さすがにたまらず、ご主人は居室から出てきて職員のところに駆け寄りますが、当然、上手く説明をすることはできません。職員が「どうしました?」と問いかけても、意味不明なことを言うだけで、おどおどしているだけです。虐待の事実がわからなかった初期のころは、職員の多くは、この現象に対し、アルツハイマーの高齢者だからこのような行動をとるのだろうと考えていました。さらに虐待は、密室の中でしか起きないため、真実を確認するまでには時間がかかりました。

小嶋勝利著『老人ホーム リアルな暮らし』(祥伝社新書)

ある日のこと、入浴を担当していた職員から、看護師に対し、Cさんの太ももにあざや発赤があることが報告されました。看護師は、このあざと発赤を見て、すぐに奥さまによる虐待を疑いました。そして、看護師より介護職員に対し、夜間帯の訪室を適当な理由をつけては頻回にするように申し送られました。ある日の夜間帯、医師の指示でご主人に対し目薬を差さなければならないという口実で訪室したところ、奥さまが別人のような形相で、ご主人を叩きまくっていたところを目撃しました。すぐさま、ご主人を保護したことは言うまでもありません。
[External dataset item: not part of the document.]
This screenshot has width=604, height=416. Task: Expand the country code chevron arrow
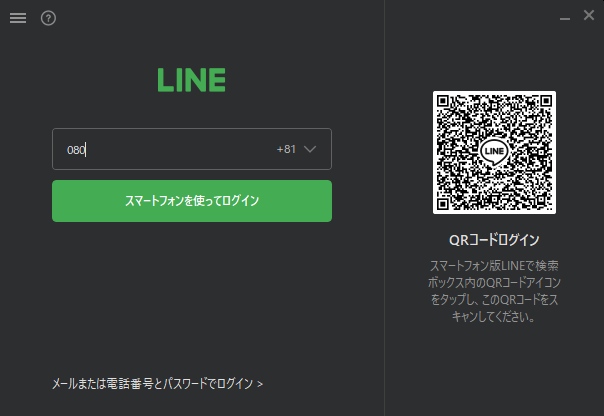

しかし、人間というものは、つくづく本当に難しいもので、この事実を整理した上で、後日、ご家族を呼んで今後の二人のことを協議することになりました。私たちからご家族への提案は、ご主人と奥さまをホーム内で別居させて様子を見てみたいというものでした。しかし、ご家族からの回答はNOでした。ご家族は、今まで通り二人を一緒の居室で暮らさせたいと言います。

長男が代表して次のように説明しました。

実は、奥さまのご主人に対する虐待は、ご主人が認知症を発症してから長い間、自宅でも継続していたとのことでした。毎晩のように、ご主人に対する虐待は行なわれ、その様子を自分たちはビデオカメラで撮影し、確認もしています。多くは、奥さまによる口頭での罵倒、罵りが中心でしたが、時には手を上げることもあったといいます。しかし、しばらくすると、奥さまは別人のようにうって変わり、ご主人の面倒を献身的に見始めるといいます。
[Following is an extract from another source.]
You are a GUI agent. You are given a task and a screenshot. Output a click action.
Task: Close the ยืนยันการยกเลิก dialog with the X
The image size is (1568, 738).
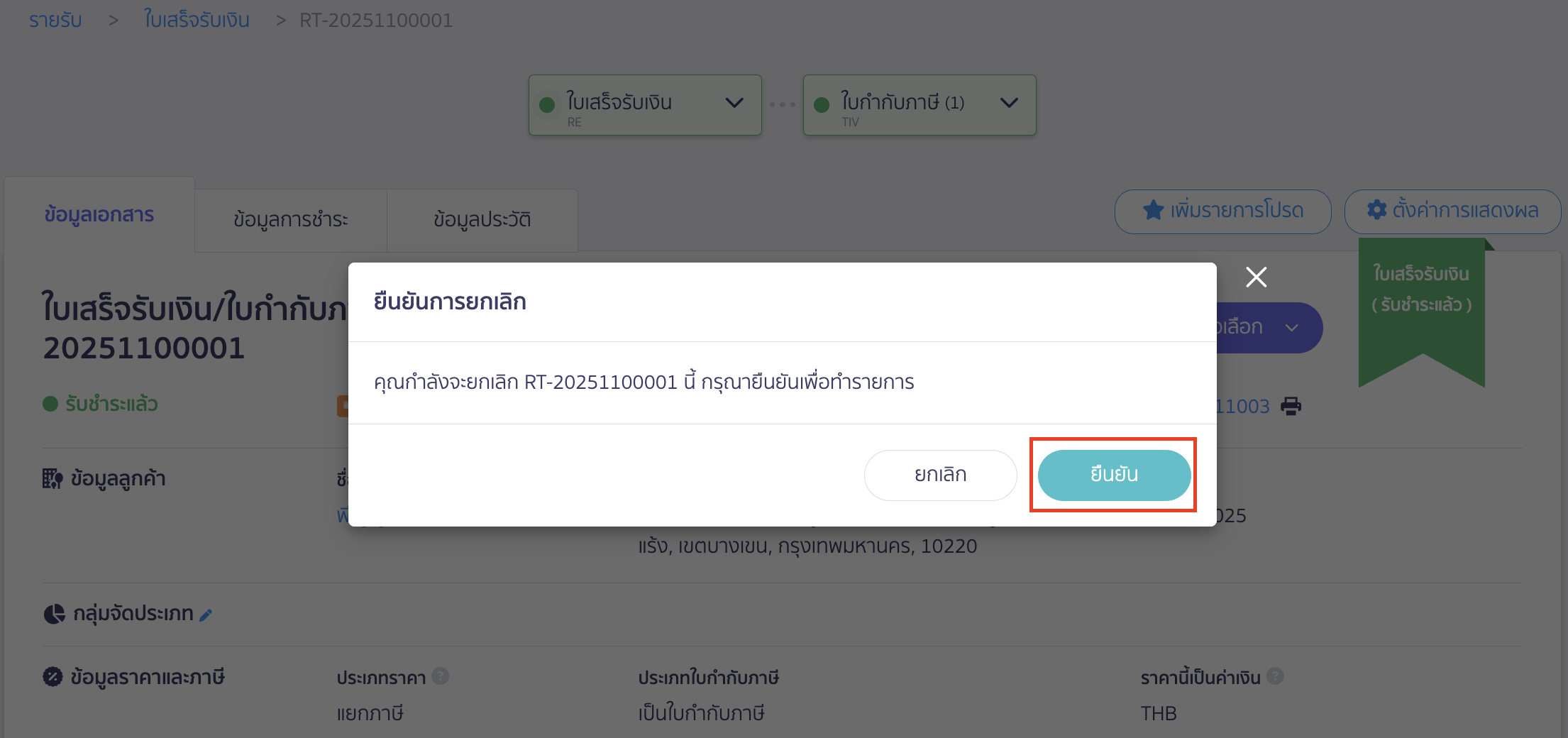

なぜこのようなことになってしまったのかは、定かではありません。現役時代のご主人には、長らく外に特定の女性がいました。そして、そのことで、奥さまがひどく傷ついたことは事実です。子供だった自分も、現役時代のご主人の振る舞いに対し、憤りを覚えています。「東大以外の大学には行くな」「東大以外は大学ではない」「東大以外は人間のクズだ」と言われ、勉強をすることを強いられ、子供ながらにご主人の理不尽さを許すことができませんでした。

家族の願いは両親が一緒に過ごすこと

しかし、退官し、現役生活が終わってすぐに、認知症になってしまい、あれよあれよという間に、認知症が悪化、今までの振る舞いが嘘のようにまるで幼児のようになってしまいました。そして、奥さまに強く依存するようになってしまったのです。次のように整理しています。
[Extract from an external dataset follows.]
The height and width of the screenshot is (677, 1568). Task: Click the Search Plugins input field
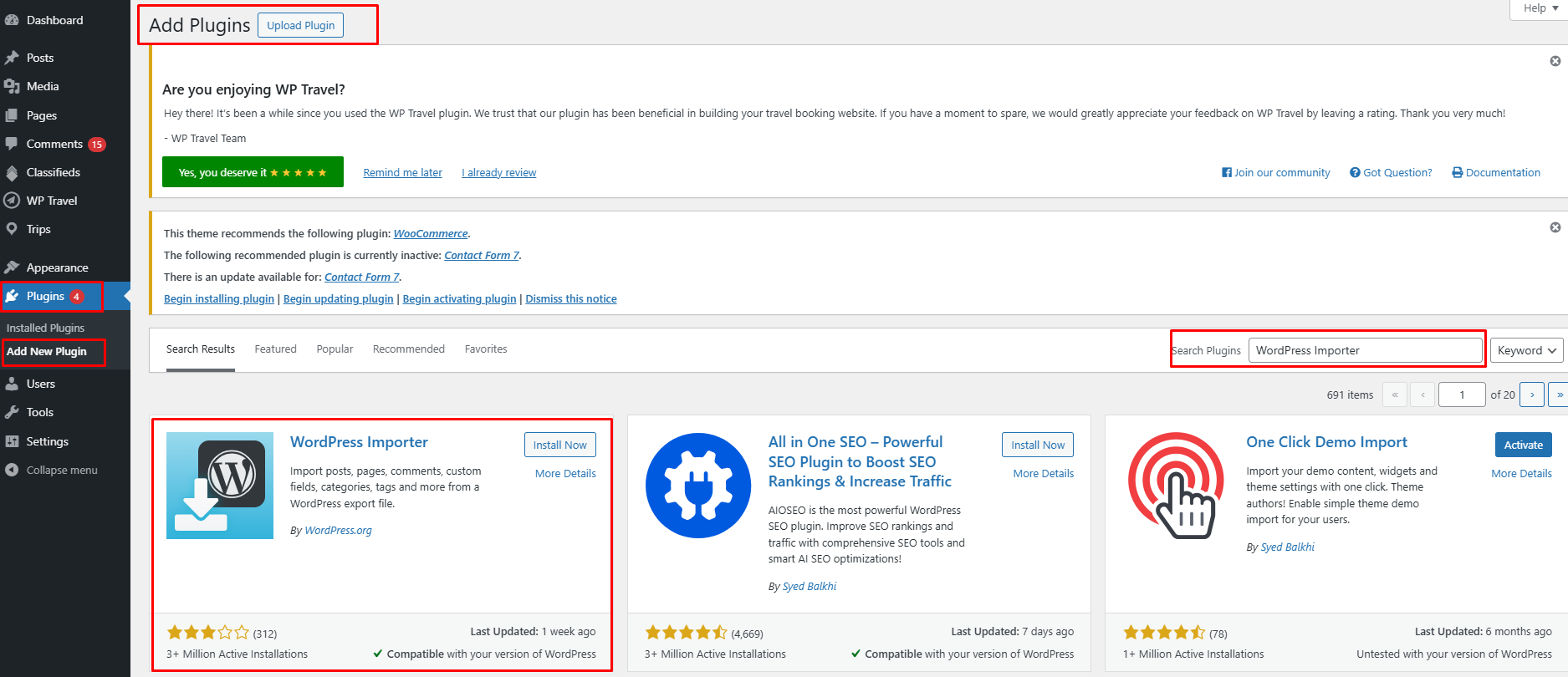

かつては、やり手のエリート官僚として、仕事にも収入にも恵まれ、おまけに女性にも恵まれ、好き勝手にやってきましたが、やはり、母のことを思う気持ちは嘘ではなかったのではないだろうか。だとすると、今は当然そのような女性は存在せず、母と一緒にいたいと願っているはずです。たとえ、母親から虐待を受けていたとしても、それでも一緒にいたいはずなのではないだろうか。どうか今まで通りの生活でお願いしたい。

もちろん、この事実は家族である自分たちは承知していることなので、万に一つの、事故や事件が起きた時は、そのすべての責任は、自分たち家族にあると考えています。ホーム側には一切迷惑をかけるつもりはありません。どうか、家族の願いを聞いて欲しい。……そう話したのでした。

結局、当面の間は「今まで通り」ということで決着をしましたが、看護師からの強い要請で、昼間帯はなるべく居室で二人だけにしないこと、必要があれば、一時的に二人を分離して介護を行なうことを家族に承知してもらうことを条件に二人での生活を継続しました。